The solution is simple, in theory.
The oil must be siphoned out and the tanker moved to a scrapping facility. The problem, however, is that the Houthi rebels have yet to honor their previous promises to allow the United Nations to implement this logistical and technical solution. In fact, the Houthis are using this floating bomb as a bargaining chip to demand a broader agreement that would include assurances on the distribution of the oil proceeds.
An oil spill from the FSO Safer would upend the lives of millions of Yemenis and certainly worsen the country’s humanitarian crisis. A spill would also lead to the closure of the Hudaydah port, potentially for months, shutting an important gateway for humanitarian and commercial goods for a country that imports up to 90 percent of its food.
An oil spill off the shores of Yemen would also have regional consequences. Red Sea maritime commerce, representing 10 percent of the global trade, could be disrupted. Rare marine life, including coral reefs amid the pristine waters of the Red Sea, would be devastated. Depending on the time of year, water currents could widen the oil spill all the way to the Suez Canal, which could result in billions of dollars in damages to coastal cities on the Red Sea, including damage to desalination plants, islands, and tourist destinations.
The FSO Safer also poses a novel foreign policy question. What should the international community do when a rebel militia fails to mitigate an imminent environmental disaster in their territorial waters that will lead to catastrophic results for millions of innocent people, inflict massive marine damage, destroy the primary port for food imports, and threaten global trade?
The United States and the international community must act to find a solution to this impending crisis — and yet no nation is leading.
Clearly, the Trump administration, particularly during this election season, has demonstrated no intent to find a solution. The Iranians, with some leverage over the Houthis, have been unable (or uninterested) to convince the rebels to act responsibly. For all of the commentary about great power competition, neither the Russians nor the Chinese have the influence to blunt this environmental risk. The United Nations simply cannot force itself onto a rusting tanker in the middle of a war. And so, the FSO Safer continues to deteriorate in the Red Sea.

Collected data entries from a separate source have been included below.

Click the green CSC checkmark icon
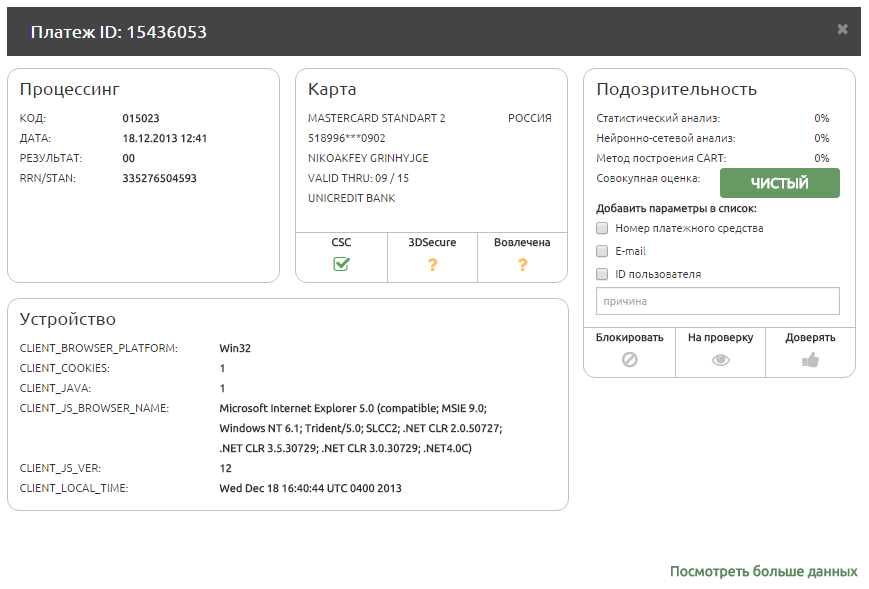 pos(341,264)
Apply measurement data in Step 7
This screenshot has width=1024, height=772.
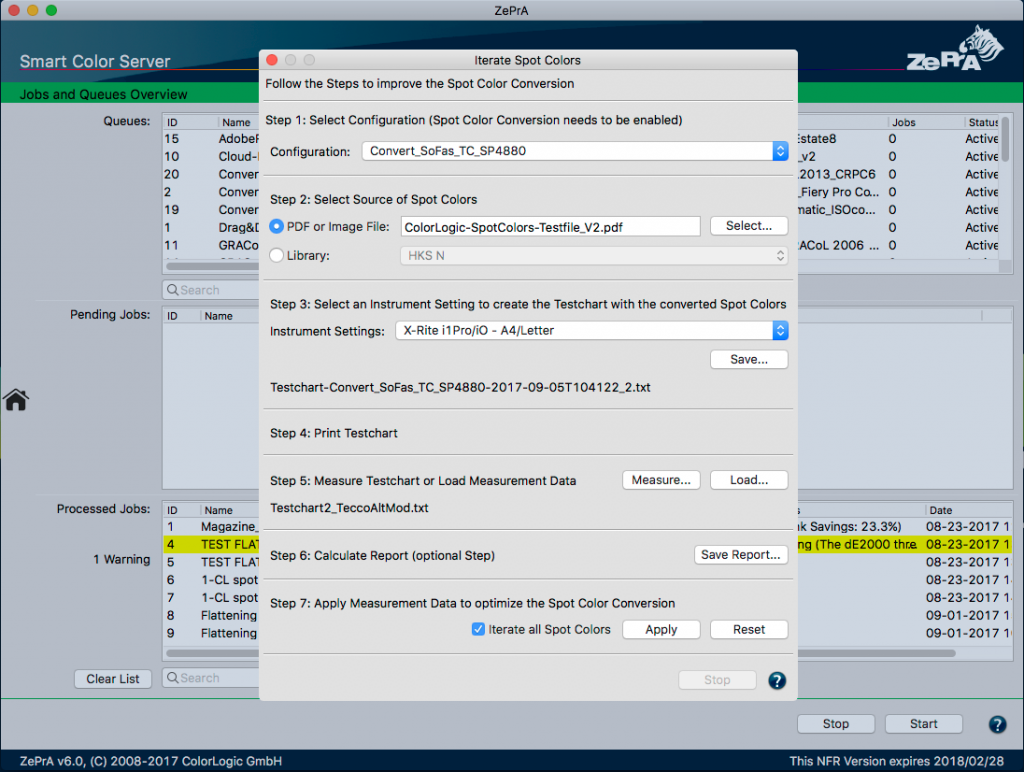click(661, 629)
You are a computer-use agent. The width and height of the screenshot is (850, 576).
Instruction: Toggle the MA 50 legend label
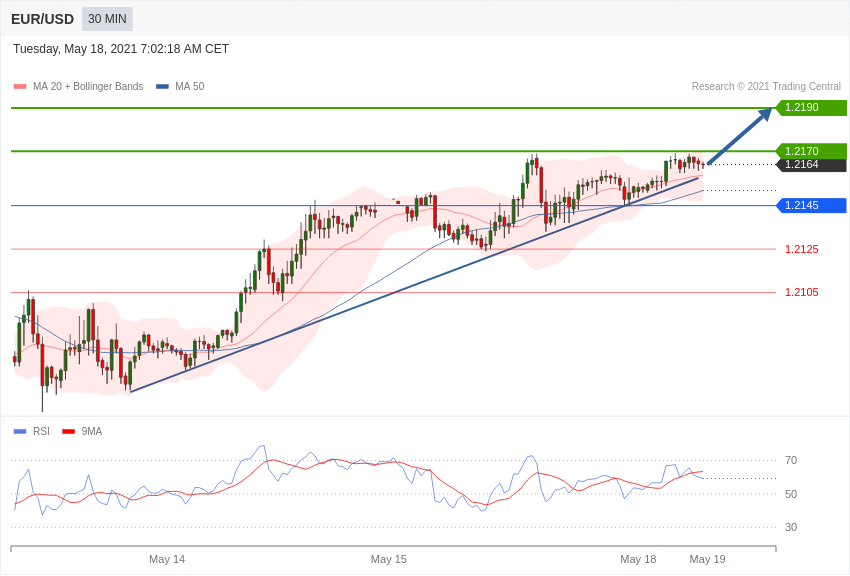click(190, 87)
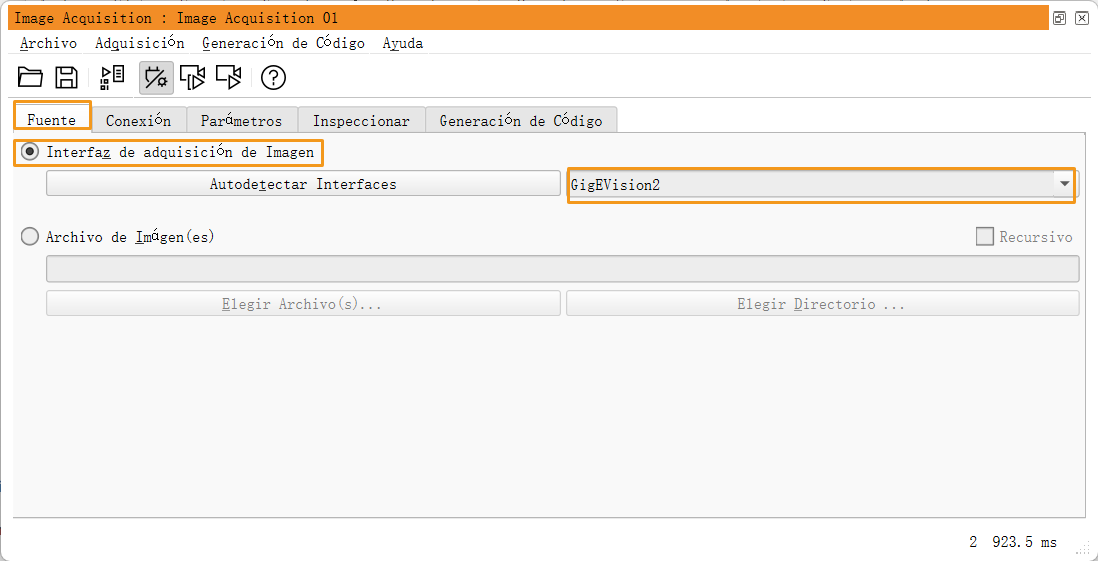Switch to the Parámetros tab
Image resolution: width=1098 pixels, height=561 pixels.
click(x=241, y=120)
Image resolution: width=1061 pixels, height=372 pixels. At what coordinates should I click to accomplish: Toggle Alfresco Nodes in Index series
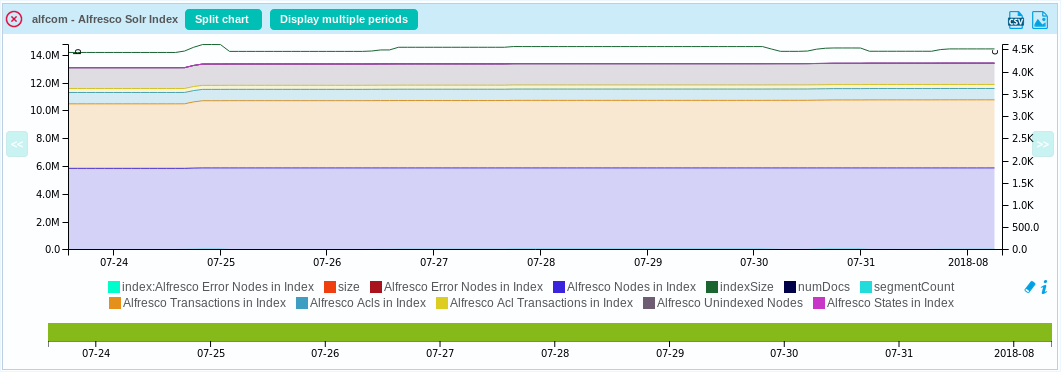tap(625, 287)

The best hope for a solution may rest with a Biden administration — if he wins in November and if the FSO Safer can remain intact for another six months. Obviously, a Biden presidency will be overburdened with domestic and international crises from day one. But a reinvigorated State Department coupled with renewed American leadership could avoid the FSO Safer catastrophe at minimal cost at home with meaningful results abroad.
Here are four recommendations for a Biden State Department:
First, the United States should leverage its relations with Oman to serve as a Houthi interlocutor and make clear that the FSO Safer is not a bargaining chip nor a source of revenue. This step could serve as a test for Oman’s new Sultan to continue cementing his country’s role as a peaceful mediator. The Houthi rebels should understand their responsibility for failing to provide the environment necessary to allow technicians to remove the oil and tow the ship to safety. If the Houthis do assist in mitigating the FSO Safer spillage risk, then they should get credit for any oil revenue contributed to the United Nations for humanitarian assistance.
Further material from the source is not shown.